Protesters are defying a brutal state crackdown to defend their livelihoods.

Hardeep Singh

Topics Politics World

The Indian farmers’ protests made international headlines back in 2020 and 2021. These were sparked by prime minister Narendra Modi’s attempt to scrap the minimum support price (MSP) – that is, the government-guaranteed minimum price for crops. The farmers feared that these reforms would ruin them. And so they braved a brutal, authoritarian crackdown – 700 farmers were estimated to have lost their lives during the protests – and forced Modi into a u-turn.

Now the farmers are rising up again. So far, the protests have been limited to the Punjab region. But there is a strong chance they could spread nationwide. Modi is widely seen to have betrayed the promises he made during the last wave of unrest.

There’s no doubting the anger behind the protests. For a fortnight now, thousands of farmers have gathered at the borders of India’s capital, New Delhi, to demand higher prices for their crops.

Just as they did three years ago during the last round of protests, the authorities have responded with brutal force. Security forces at the Shambhu and Khanauri borders, which separate the states of Punjab and Haryana, have been using teargas, water cannons and, allegedly, pellet guns on protesting farmers. There have already been reports of deaths and injuries. The Shambhu border, in particular, has been described as a ‘warzone’.

Predictably, pro-Modi media outlets are trying to smear the farmers’ movement. Some have even suggested that Sikh separatists are nestling in among it. They claim the Khalistan movement is exploiting the farmers’ protests to pursue its own objectives. Meanwhile, prominent journalists covering the protests have been censored.

The police in New Delhi have banned all public marches, key entry points into the city have been shut off, and border entry points barricaded. The authorities have also outlawed gatherings of more than four people at three Delhi borders and in 15 districts in the state of Haryana. Aakar Patel, chair of Amnesty International India, accused the Indian government of ‘going to great lengths to quash the farmers’ peaceful protests in the country’.

The Indian farmers have once again shown tremendous resolve and resilience. Despite enduring another brutal crackdown, they remain defiant.
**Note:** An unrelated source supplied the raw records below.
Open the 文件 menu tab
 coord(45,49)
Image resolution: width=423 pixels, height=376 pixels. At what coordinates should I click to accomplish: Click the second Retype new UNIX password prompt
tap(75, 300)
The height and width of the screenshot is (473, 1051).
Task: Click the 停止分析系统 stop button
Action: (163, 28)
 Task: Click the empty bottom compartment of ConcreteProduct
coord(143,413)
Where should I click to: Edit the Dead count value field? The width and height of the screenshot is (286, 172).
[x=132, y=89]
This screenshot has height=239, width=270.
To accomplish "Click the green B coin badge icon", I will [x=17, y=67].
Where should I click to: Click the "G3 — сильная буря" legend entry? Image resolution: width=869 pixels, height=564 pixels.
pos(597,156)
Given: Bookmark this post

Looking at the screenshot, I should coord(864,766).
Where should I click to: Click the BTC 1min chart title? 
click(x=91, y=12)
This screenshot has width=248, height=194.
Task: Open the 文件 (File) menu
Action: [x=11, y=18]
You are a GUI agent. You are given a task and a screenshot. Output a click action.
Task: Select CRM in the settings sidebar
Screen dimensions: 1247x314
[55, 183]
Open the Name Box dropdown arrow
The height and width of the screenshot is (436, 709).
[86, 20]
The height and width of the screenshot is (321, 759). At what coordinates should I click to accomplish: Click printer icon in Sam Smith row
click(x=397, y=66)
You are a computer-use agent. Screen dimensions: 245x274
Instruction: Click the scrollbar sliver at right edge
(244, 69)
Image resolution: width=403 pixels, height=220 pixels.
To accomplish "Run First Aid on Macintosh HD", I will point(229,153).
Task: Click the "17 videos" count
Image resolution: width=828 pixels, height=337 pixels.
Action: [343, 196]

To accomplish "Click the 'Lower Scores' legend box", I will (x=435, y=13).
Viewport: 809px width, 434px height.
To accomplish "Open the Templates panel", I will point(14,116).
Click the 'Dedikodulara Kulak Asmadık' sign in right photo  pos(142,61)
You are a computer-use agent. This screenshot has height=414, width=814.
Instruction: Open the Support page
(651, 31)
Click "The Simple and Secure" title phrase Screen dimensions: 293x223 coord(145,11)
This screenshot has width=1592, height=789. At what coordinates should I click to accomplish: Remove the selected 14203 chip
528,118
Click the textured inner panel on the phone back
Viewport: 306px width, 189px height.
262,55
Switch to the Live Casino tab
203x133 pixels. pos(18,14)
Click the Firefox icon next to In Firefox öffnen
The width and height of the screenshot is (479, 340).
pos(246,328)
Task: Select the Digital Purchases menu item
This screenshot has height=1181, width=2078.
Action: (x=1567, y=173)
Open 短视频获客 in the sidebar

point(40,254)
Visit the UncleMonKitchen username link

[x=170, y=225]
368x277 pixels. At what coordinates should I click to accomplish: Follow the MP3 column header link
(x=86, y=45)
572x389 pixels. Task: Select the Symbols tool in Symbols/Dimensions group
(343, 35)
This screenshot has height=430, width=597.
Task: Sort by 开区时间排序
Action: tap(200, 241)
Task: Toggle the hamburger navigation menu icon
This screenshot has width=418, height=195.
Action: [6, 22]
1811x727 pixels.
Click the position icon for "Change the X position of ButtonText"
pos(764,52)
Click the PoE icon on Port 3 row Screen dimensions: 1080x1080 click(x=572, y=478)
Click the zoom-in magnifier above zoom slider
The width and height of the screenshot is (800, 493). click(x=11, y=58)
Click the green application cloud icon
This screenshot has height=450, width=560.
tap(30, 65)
For now at least, farmers have won some breathing space. The Indian government has made an offer to resume negotiations with farmers’ unions and the authorities have eased the crackdown. In return, the farmers have agreed to pause the protests until tomorrow – which is when the protests’ leaders will decide on any future agitation.

Whatever happens, it’s clear the farmers are engaged in a long-term struggle for justice. But this time there is an added factor. A General Election looms in little over a month’s time. Can Modi really risk alienating huge swathes of the nation ahead of such an important vote?

With so many livelihoods across India dependent on agriculture, Modi is taking on the farmers at his own peril.

Hardeep Singh is a writer based in London. Follow him on Twitter: @singhtwo2

Picture by: Getty.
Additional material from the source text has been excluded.